2.  Atender al cuidado de la biosfera y su equilibrio ecosistémico no sólo desde un plano instrumental, sino como objetivo de respeto en el contexto de una ética ecológica de amplio espectro.

Si vinculamos el progreso moral, basado en una ética ampliada que acoja al conjunto de la biosfera, con el principio de sostenibilidad, habremos sintetizado un nuevo proyecto ilustrado para el s. XXI perfectamente creíble y con pleno sentido de la oportunidad, si bien muy difícil de llevar a cabo, como la gran mayoría de los proyectos emancipatorios de la humanidad en los siglos que llevamos de historia. Sobre estos presupuestos, podemos también reenfocar la aventura tecnocientífica contemporánea no como un telos de sofisticación y desarrollo imparable y autodirigido, sino como un medio instrumental para alcanzar los citados objetivos de vida buena y sostenibilidad en la biosfera. Pero a pesar de la solidez teórica de esta argumentación, la crítica a una tecnociencia finalista y a una economía desarrollista que caracterizan al capitalismo contemporáneo es todavía escasa, no por falta de razones, sino por una cuestión de inercia y de defensa a ultranza de intereses muy consolidados. Diríamos que el modelo actual no por inviable deja de ser obscenamente omnipresente, ocupando casi la totalidad del espacio en el imaginario colectivo.

Este sería, pues, el marco del conflicto, para no caer en el tentador engaño de que una buena fundamentación decanta, por sí misma, la puesta en práctica de un modelo más defendible. Pero si bien el razonamiento no es determinante, sí es una importante condición previa.

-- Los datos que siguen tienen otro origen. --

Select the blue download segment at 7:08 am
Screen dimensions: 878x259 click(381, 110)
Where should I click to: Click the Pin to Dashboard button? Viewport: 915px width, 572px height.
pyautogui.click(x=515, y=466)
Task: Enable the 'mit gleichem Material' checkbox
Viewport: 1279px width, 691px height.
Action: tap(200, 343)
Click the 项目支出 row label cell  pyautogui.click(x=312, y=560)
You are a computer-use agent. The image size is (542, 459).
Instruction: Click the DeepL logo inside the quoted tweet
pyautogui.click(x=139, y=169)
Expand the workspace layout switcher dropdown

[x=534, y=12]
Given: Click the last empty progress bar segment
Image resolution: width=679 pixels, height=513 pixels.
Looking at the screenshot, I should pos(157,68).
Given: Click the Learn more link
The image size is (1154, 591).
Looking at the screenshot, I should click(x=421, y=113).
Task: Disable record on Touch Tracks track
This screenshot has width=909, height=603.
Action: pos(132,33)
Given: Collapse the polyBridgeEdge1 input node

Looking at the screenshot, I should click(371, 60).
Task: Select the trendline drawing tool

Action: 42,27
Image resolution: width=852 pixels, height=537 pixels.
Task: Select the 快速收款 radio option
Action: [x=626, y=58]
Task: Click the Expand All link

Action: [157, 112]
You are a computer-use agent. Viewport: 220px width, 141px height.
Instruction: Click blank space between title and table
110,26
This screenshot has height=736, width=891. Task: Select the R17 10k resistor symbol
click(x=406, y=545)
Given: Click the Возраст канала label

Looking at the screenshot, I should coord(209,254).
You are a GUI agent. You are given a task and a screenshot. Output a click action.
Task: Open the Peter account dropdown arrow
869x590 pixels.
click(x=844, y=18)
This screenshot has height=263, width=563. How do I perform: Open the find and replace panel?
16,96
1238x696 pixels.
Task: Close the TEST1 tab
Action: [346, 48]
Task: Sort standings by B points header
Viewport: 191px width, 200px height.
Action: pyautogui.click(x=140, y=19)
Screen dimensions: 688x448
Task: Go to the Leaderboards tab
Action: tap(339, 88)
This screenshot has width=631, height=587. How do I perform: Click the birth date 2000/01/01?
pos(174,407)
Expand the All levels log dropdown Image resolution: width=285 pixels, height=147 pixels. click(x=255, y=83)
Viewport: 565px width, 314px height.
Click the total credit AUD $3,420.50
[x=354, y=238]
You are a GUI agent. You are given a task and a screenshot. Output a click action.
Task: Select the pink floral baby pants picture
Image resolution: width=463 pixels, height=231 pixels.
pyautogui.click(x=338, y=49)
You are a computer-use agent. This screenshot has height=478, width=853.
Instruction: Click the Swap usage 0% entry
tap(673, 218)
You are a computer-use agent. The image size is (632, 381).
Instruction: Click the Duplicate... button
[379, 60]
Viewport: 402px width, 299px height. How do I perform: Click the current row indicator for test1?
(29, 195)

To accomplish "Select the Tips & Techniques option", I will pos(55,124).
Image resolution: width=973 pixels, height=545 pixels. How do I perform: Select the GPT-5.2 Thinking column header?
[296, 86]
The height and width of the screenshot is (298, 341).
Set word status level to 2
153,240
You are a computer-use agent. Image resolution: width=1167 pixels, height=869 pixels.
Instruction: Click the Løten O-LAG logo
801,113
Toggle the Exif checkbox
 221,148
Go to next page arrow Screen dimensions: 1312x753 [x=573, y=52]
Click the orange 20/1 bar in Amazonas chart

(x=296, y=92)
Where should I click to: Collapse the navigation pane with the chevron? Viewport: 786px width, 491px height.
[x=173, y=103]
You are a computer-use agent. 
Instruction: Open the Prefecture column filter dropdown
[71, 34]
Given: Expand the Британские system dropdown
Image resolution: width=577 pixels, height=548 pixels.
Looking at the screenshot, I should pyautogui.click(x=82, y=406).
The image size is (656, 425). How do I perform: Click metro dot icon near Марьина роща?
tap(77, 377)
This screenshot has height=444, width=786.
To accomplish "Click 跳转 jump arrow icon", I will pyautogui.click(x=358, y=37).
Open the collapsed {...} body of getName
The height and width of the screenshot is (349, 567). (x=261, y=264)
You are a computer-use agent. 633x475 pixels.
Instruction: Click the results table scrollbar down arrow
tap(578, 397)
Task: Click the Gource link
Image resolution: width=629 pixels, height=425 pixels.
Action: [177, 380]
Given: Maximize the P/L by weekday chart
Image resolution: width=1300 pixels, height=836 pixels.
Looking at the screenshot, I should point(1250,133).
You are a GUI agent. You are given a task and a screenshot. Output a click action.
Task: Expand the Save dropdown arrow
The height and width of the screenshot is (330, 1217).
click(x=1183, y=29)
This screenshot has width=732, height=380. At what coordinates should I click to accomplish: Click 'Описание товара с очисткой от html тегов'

Así, la redefinición del concepto de progreso a la luz de la experiencia de la Modernidad y de la crisis ecológica global sienta las bases para la reestructuración de la cosmovisión contemporánea, la revolucionaria modificación del sentido de la aventura humana, de sus objetivos y de sus símbolos. A partir de aquí toca construir toda una red de modelos que demandarán sus propios medios y sistemas, comenzando por la necesaria conquista de un espacio cultural donde comenzar a escenificar el nuevo paradigma. Este espacio, para tener una cierta entidad, debe ser fruto de la sinergia entre el pensamiento político y el económico, entre la filosofía y la sociología, así como de sus respectivas aplicaciones prácticas: el ecosocialismo y la economía ecológica, asentando las bases de una ética para la biosfera que nos ayude a progresar en la laboriosa y fascinante tarea de rediseñar una civilización que mire hacia la sostenibilidad.

Notas

[1] Profesor de la Universidad del País Vasco y antiguo integrante de la Junta Directiva de Greenpeace España.